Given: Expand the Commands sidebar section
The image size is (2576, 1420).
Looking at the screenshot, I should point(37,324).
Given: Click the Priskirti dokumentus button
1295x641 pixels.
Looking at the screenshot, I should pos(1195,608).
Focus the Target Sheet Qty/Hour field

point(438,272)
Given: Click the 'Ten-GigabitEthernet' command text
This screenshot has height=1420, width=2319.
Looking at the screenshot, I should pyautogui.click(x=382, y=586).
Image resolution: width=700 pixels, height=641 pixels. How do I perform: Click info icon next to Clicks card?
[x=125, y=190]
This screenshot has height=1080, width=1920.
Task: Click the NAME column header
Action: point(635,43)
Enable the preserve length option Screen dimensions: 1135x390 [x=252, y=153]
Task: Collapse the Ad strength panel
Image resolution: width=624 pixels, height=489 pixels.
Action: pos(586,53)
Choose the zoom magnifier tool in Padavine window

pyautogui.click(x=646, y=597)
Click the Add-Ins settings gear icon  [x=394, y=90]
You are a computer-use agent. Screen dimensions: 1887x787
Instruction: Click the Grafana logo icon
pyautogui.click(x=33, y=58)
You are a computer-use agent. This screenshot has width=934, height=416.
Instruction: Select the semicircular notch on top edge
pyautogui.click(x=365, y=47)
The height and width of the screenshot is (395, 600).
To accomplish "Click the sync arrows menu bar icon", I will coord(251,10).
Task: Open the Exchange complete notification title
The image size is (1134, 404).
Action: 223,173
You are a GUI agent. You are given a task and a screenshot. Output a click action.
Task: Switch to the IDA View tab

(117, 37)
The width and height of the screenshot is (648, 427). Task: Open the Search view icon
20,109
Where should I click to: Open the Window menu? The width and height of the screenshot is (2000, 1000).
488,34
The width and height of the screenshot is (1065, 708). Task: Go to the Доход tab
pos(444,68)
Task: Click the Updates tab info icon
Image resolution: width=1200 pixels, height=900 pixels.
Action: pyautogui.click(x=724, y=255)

## Problem requirements
The range runs from the line with "Task: Click the Updates tab info icon" to the last line of the entries above, both included. Restate it word for word.

## Reply
Task: Click the Updates tab info icon
Image resolution: width=1200 pixels, height=900 pixels.
Action: pyautogui.click(x=724, y=255)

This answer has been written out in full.